Textile groups seek import protection
By Susan M. Andrews -- Furniture Today, July 28, 2003
Washington — A coalition of 14 textile trade associations last week filed petitions with the federal government seeking protection from Chinese imports in four areas: knit fabric, cotton and manmade fiber gloves, cotton and manmade fiber dressing gowns and robes, and cotton and manmade fiber brassieres.
Several members of Congress backed the group's efforts to invoke the "China safeguard," which under trade laws may be implemented if imports are deemed to disrupt and threaten the U.S. market.
"If the U.S. government does not send a message by approving these actions, massive layoffs will actually begin occurring sometime in mid-2004 due to the nature of ordering cycles from China," said Billy Moore, chairman of the American Textile Manufacturers Institute and an executive at yarn producer Unifi.
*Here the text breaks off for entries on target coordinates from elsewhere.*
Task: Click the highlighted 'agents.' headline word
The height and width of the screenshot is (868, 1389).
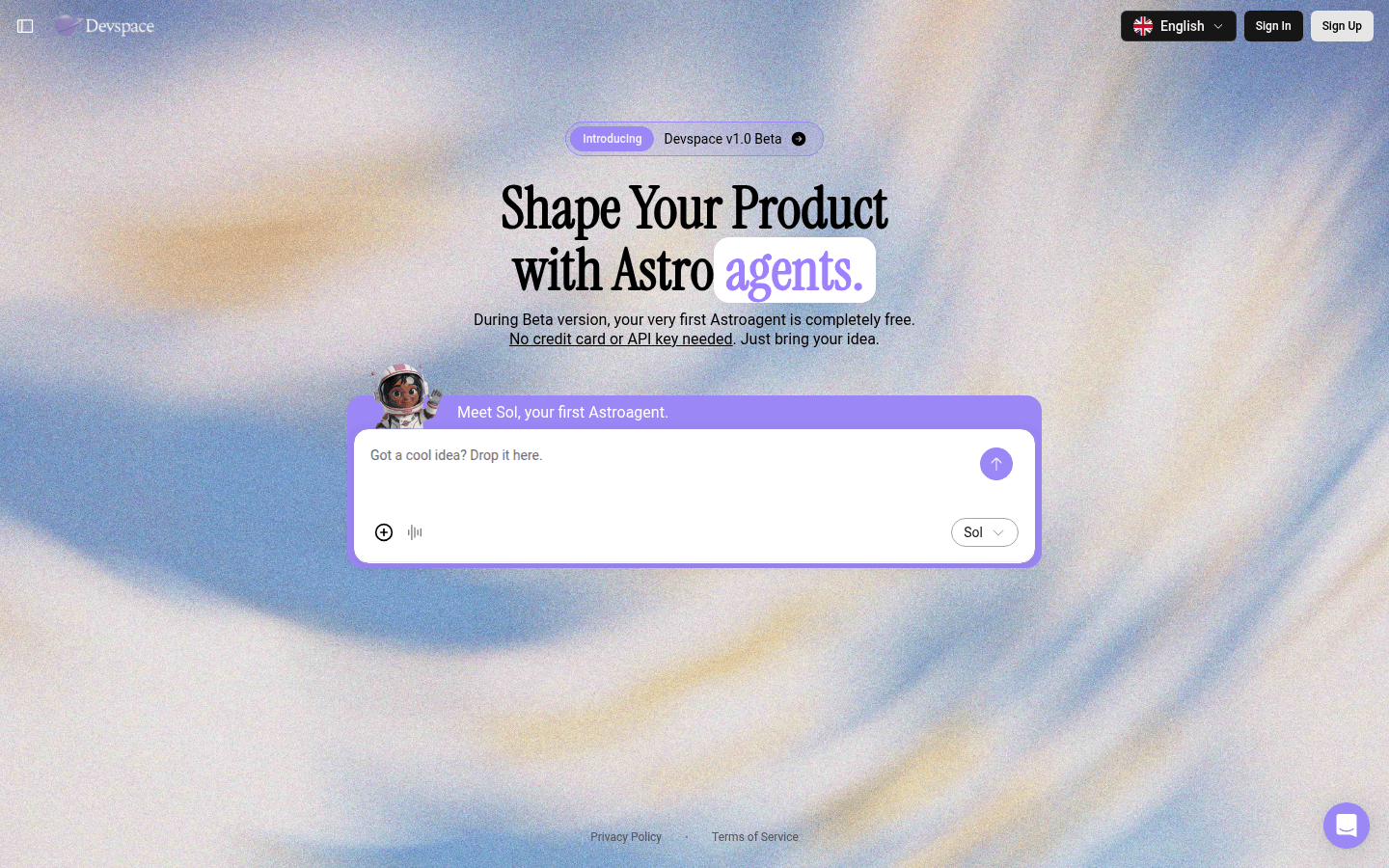Action: (x=794, y=271)
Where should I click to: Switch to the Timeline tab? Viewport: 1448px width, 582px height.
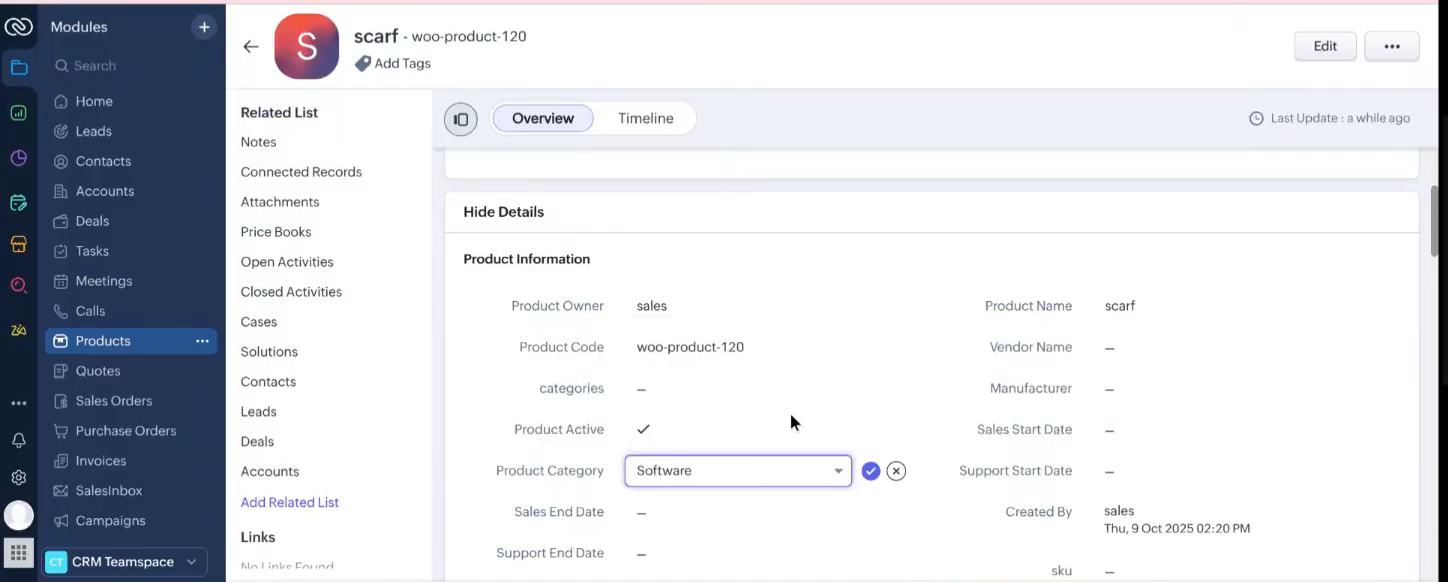click(x=645, y=118)
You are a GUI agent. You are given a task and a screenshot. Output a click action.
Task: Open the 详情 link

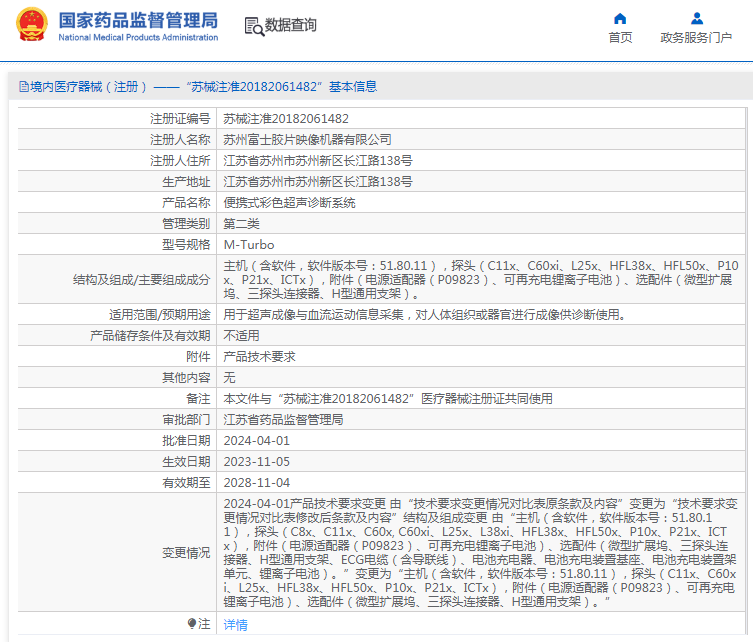[235, 624]
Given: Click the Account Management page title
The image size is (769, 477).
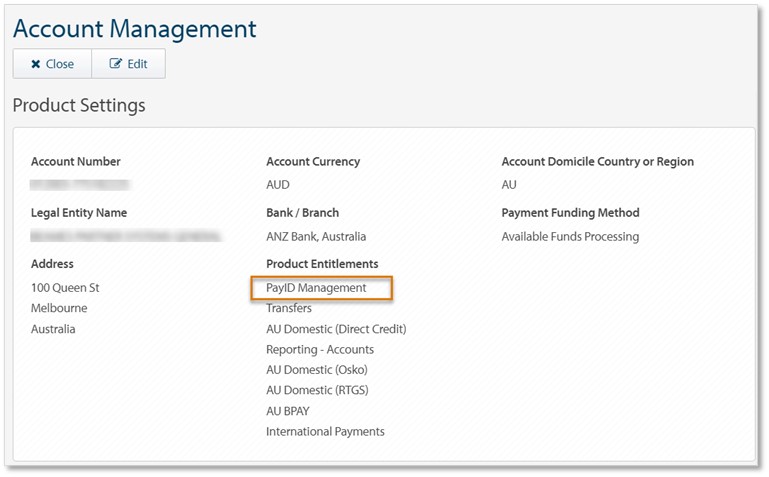Looking at the screenshot, I should point(135,29).
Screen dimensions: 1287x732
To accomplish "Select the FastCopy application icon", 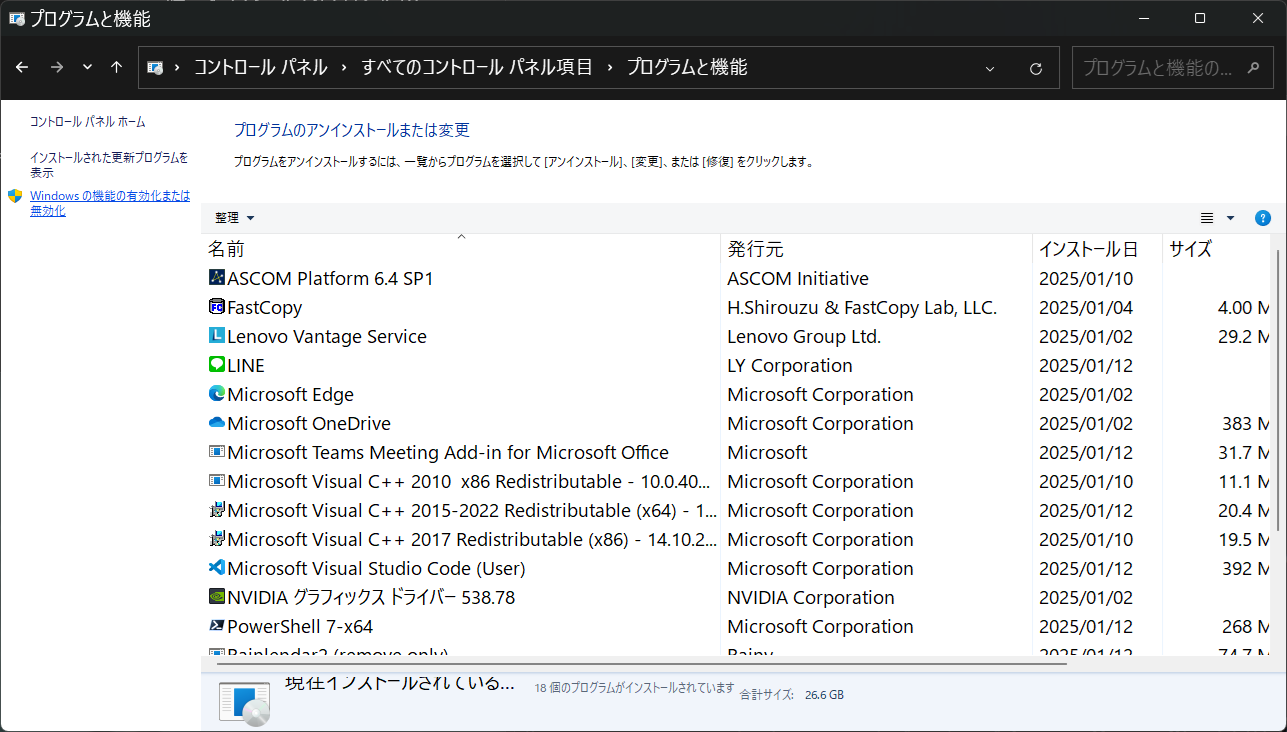I will (216, 307).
According to a study by ATMI, 630,000 textile and apparel jobs will be lost and 1,300 plants will close if quotas expire on textile and apparel product Jan. 1, 2005, and the China safeguard is not used.
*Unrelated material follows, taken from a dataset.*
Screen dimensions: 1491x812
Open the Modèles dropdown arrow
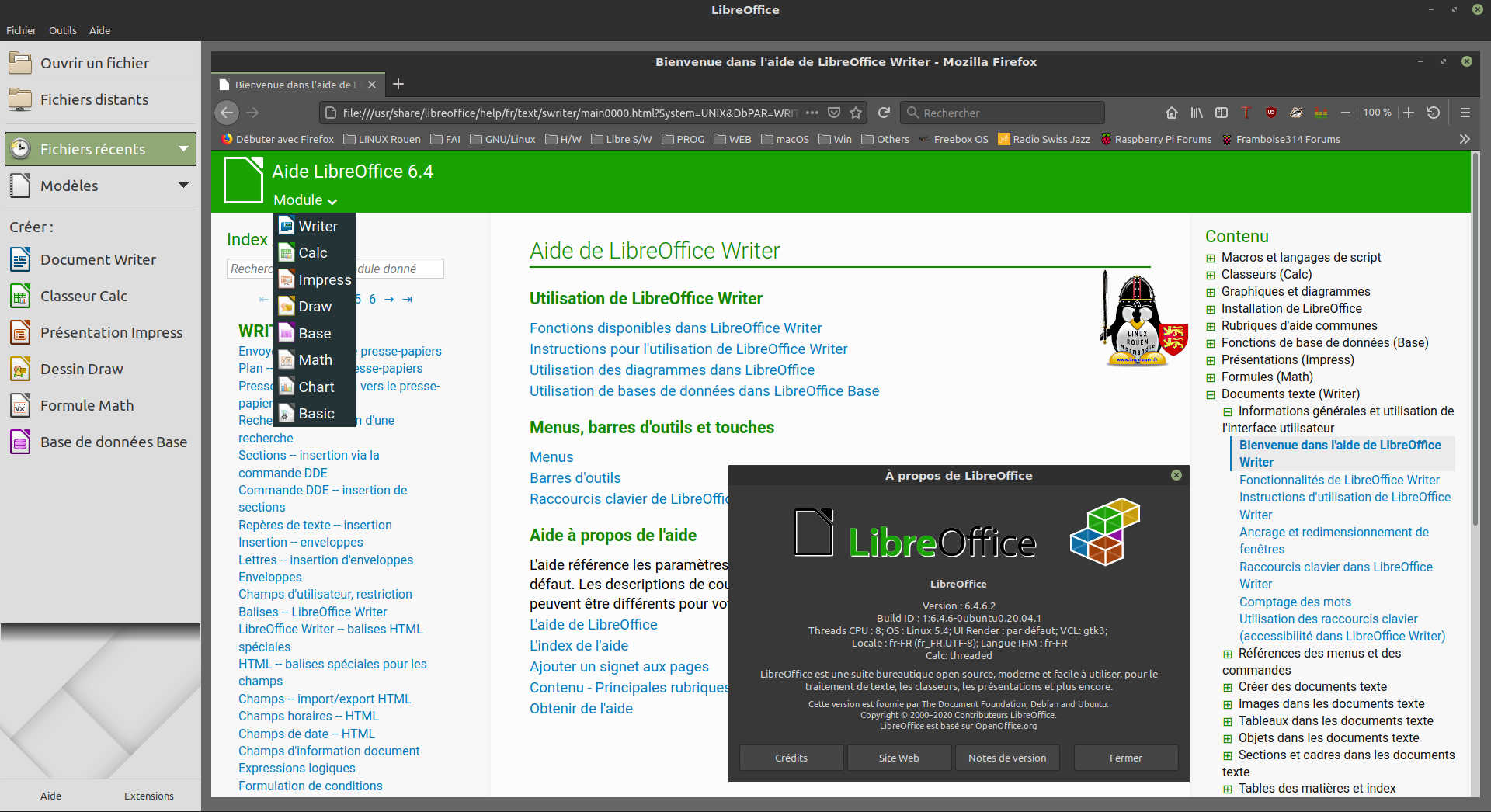tap(183, 185)
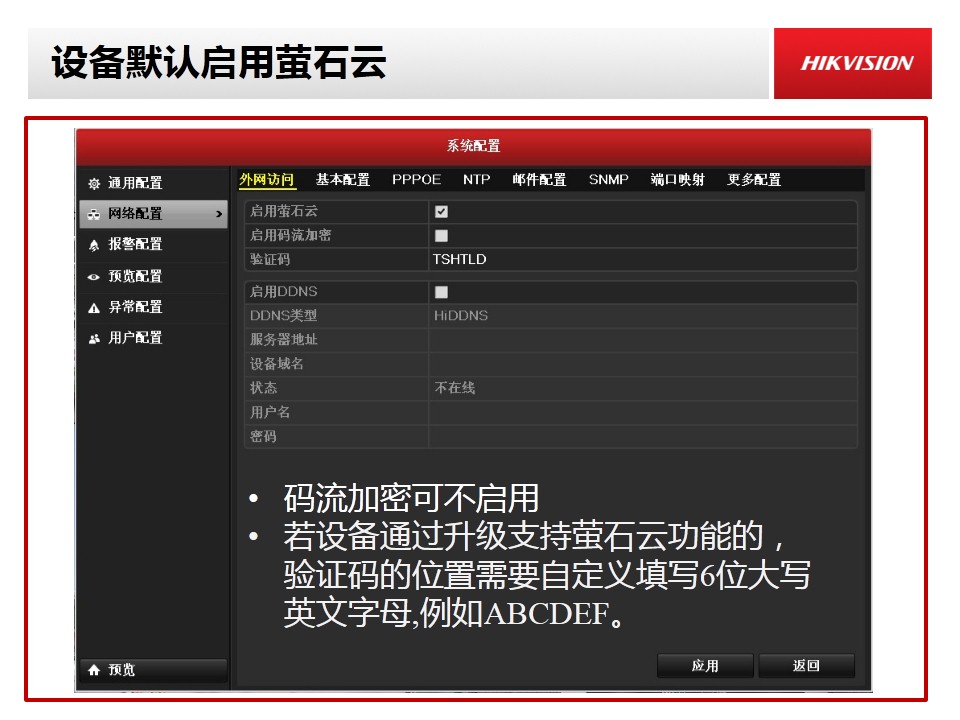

Allen Gant, chief executive officer of fabric supplier Glen Raven, said the U.S. textile and apparel market "is not merely threatened, it is under an unprecedented attack from a flood of illegally subsidized Chinese imports, which in these four product areas have increased by 920% in the past 17 months."
George Shuster of Cranston Print Works and co-chair of the American Manufacturing Trade Action Coalition, said, "China's textile and apparel exports to the United States grew by 117% in 2002 and are on pace to more than double again in 2003. More than 80% of China's textile and apparel exports to the United States are in categories with no quotas.... (The Bush) administration must make good on its many public commitments of support for this industry and move to stop this anti-competitive import surge."
The textile coalition alleges that illegal currency manipulation on the part of China and its direct subsidization of an enormous state textiles sector give China's producers a 40% price advantage over U.S. producers.
A five-member federal government interagency group will decide whether to invoke the China safeguard, a process that could take several months or more.